Other times, she says, her muse instantly opens up to Perez's tracks.
"Sometimes I'll hear a beat and a few minutes later I'll be singing into the microphone, not even writing down what I'm saying, and just doing something real stream-of-conscious, and later I'll go back and listen to what I sang and I'll write it down and keep those lyrics."
Sonically, Perez wanted "Belmont Electric" to push him out of his comfort zone as a guitarist, so he forced himself to incorporate elements like horns and synthesizers on this project.
"I wanted to not be afraid to not play guitar on a track," he says.
In addition, Perez rhymes on several tracks, in a laid-back, conversational style.
"Just growing up and going to parties where there'd be someone beat-boxing in the corner, it was fun getting back to that," he says.
Once they finished "Belmont Electric," Perez and Yohanan faced a hurdle.
"With electronic music, I can sit in the studio and play all of the parts," Perez explained. "But you can't necessarily re-create that live; two people onstage is a lot different than four or five."
So, for the last several months they've been assembling a six-piece band to re-create the sound of the album and in turn to allow them to perform it live.
"We practiced and practiced and we've finally got it sounding exactly how we want it.
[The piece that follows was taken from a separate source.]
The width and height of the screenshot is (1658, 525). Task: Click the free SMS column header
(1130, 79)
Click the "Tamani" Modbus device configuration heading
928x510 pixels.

Now it sounds like what we created, not a sparse version of what we created," Yohanan says.
"It's a six-piece band with a couple samplers and a couple synthesizers," says Perez, "There are no CDs or anything like that. It's all live, so it's a beautiful thing."
And so, this summer Lovers in Arms plans to wrap Chicago in their sound and in their message.
"I see how much people need love to live," says Perez, "and I see how love can help a person mature and be all they can be."
Hey guys,
Check out this article that appeared in the Suntimes' Weekend Plus May 11th 2007!!!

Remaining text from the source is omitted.